AndrewMeronek wrote: Sun Apr 16, 2023 10:22 am
mgladdish wrote: Sun Apr 16, 2023 7:17 am My theory is this approach should have a nice side-effect that it ought to fit nicely with the western jazz I already play, without having to move to an entirely different genre.
Depending on what you mean by "western jazz" this approach may be fraught with problems. For example, the classic ii-V-I progressions that occur in so much jazz are designed to cycle specifically in 12ET, as keys change in that context.

But, if you go for some of the other "jazz" ideas that don't rely on ii-V-I progressions like blues or modal jazz, I think you'll find juicier fruit.
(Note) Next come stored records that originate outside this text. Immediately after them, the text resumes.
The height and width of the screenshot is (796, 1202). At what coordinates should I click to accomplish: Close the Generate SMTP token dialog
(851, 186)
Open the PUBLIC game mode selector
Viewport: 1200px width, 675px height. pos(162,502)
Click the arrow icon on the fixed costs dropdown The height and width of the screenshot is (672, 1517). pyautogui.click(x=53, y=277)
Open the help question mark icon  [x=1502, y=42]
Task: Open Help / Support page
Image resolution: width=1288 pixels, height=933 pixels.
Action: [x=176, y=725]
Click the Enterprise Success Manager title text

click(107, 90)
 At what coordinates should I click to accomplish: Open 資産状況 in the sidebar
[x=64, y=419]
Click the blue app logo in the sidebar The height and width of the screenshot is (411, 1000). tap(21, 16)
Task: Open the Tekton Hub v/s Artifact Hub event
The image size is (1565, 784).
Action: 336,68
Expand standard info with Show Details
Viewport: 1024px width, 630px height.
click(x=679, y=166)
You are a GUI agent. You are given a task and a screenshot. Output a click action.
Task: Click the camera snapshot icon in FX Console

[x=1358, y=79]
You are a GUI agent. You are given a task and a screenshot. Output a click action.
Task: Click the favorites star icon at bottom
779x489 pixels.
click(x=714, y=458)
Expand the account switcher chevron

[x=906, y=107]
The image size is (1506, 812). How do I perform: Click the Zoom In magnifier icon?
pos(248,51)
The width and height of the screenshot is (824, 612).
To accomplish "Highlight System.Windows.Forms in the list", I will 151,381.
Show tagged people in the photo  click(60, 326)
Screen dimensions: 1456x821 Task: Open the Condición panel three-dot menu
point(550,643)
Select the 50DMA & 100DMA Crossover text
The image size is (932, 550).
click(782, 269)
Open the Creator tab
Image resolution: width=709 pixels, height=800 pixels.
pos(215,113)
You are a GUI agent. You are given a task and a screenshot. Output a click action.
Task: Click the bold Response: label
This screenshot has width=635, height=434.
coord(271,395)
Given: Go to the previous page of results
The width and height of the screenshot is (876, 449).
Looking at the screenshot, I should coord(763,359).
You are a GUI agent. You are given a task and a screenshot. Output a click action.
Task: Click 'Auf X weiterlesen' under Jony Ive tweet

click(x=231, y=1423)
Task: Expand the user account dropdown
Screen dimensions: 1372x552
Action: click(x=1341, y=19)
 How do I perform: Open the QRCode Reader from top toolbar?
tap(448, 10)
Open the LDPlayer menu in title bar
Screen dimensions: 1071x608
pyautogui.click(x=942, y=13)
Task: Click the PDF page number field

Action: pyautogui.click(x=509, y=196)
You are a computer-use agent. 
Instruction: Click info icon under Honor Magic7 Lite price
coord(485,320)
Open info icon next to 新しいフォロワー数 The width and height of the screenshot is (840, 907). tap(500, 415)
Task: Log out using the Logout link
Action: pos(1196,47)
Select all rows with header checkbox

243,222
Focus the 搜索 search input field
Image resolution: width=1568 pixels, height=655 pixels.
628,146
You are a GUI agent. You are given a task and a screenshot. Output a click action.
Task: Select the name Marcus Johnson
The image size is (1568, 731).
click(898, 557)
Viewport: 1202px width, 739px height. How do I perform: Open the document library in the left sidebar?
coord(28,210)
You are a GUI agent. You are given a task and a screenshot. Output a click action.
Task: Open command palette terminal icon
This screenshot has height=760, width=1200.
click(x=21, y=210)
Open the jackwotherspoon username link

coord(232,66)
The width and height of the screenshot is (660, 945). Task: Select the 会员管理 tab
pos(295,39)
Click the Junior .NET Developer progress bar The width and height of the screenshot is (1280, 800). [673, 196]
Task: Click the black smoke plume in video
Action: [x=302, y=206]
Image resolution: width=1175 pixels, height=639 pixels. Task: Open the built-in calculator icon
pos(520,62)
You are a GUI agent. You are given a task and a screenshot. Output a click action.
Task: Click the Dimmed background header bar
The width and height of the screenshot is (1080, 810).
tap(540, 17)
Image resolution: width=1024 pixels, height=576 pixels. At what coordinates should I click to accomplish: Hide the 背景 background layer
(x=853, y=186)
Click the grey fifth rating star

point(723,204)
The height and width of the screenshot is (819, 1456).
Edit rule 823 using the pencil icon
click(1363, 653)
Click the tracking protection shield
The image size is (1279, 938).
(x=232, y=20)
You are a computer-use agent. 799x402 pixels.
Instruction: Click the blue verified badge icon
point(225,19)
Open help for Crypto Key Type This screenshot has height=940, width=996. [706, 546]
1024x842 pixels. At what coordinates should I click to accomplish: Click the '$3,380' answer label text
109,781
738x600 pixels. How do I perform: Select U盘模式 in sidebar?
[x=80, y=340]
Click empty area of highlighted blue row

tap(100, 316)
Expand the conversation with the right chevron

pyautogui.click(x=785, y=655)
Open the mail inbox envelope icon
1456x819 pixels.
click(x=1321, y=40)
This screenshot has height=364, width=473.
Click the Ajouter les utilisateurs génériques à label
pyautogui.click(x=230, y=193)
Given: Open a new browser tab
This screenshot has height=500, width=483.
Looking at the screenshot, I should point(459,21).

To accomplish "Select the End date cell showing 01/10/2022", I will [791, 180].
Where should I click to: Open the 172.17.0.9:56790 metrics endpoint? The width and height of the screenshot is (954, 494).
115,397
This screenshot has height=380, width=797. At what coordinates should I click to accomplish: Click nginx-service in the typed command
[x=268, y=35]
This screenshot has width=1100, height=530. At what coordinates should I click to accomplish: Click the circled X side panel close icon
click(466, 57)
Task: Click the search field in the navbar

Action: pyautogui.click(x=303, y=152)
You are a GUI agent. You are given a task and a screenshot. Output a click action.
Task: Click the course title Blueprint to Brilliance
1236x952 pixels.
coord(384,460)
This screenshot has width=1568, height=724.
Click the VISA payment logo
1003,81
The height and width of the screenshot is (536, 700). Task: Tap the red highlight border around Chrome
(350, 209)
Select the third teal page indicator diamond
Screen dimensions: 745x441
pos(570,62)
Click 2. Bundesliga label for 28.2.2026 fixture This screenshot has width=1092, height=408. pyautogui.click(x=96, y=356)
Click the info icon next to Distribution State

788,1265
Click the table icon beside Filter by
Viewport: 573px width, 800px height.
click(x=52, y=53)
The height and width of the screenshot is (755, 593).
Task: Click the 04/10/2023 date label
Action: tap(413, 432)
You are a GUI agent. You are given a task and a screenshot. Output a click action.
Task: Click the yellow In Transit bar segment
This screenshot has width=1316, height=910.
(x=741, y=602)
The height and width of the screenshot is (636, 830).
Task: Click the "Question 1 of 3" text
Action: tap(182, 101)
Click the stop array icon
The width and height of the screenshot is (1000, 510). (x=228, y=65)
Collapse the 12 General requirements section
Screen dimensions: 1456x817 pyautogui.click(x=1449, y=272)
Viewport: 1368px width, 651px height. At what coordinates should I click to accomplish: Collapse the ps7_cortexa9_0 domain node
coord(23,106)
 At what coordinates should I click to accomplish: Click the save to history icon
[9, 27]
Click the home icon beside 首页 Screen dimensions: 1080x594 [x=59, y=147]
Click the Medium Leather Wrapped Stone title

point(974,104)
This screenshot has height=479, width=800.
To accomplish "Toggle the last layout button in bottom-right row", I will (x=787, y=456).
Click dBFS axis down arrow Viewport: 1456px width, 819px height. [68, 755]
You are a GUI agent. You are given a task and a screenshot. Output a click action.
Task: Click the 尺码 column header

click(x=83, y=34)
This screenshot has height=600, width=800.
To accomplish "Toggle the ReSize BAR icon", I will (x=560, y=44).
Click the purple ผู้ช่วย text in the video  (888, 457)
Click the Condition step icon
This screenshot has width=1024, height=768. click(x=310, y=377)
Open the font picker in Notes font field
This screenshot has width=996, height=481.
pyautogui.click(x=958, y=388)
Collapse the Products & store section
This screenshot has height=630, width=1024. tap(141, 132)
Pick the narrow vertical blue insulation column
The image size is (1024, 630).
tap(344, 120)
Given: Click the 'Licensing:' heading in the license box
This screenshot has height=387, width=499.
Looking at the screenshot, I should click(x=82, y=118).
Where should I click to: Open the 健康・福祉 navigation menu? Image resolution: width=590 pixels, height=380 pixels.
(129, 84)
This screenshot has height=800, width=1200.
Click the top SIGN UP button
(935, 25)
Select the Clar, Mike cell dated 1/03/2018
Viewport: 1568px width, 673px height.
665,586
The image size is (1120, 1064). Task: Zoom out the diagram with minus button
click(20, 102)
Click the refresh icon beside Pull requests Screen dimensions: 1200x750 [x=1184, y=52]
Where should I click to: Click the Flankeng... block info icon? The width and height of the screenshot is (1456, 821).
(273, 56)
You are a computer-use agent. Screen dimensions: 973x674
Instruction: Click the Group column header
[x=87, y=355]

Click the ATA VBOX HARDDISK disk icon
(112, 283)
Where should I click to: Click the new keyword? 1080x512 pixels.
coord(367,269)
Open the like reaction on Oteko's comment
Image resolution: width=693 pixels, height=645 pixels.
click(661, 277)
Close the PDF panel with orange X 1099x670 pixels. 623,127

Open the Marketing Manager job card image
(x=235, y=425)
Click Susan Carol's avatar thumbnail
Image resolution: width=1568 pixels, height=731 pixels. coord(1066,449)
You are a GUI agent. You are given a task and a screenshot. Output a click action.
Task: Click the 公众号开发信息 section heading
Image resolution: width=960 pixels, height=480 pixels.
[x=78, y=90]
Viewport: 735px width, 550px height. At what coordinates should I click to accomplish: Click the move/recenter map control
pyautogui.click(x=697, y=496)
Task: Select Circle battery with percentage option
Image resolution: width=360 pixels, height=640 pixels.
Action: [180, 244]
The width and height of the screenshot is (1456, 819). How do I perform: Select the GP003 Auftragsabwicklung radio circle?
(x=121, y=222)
Also: focusing on splitting 12ET-based slide positions into smaller parts isn't necessarily the best way to go unless you're specifically trying for some kind of 24ET or 36ET. This approach is still based on the piano keyboard layout, and the vast, vast majority of pitch systems in the world are not based on a piano at all.
Sure. But I reckon having the freedom to use more steps to get between notes in the existing chords/scale should work fine, regardless of the sequence of the tune. It should provide more possibilities for interesting, dense, runs of notes within a solo. I'm not proposing changing the chord sequence or playing just a C## for a couple of bars over a ballad.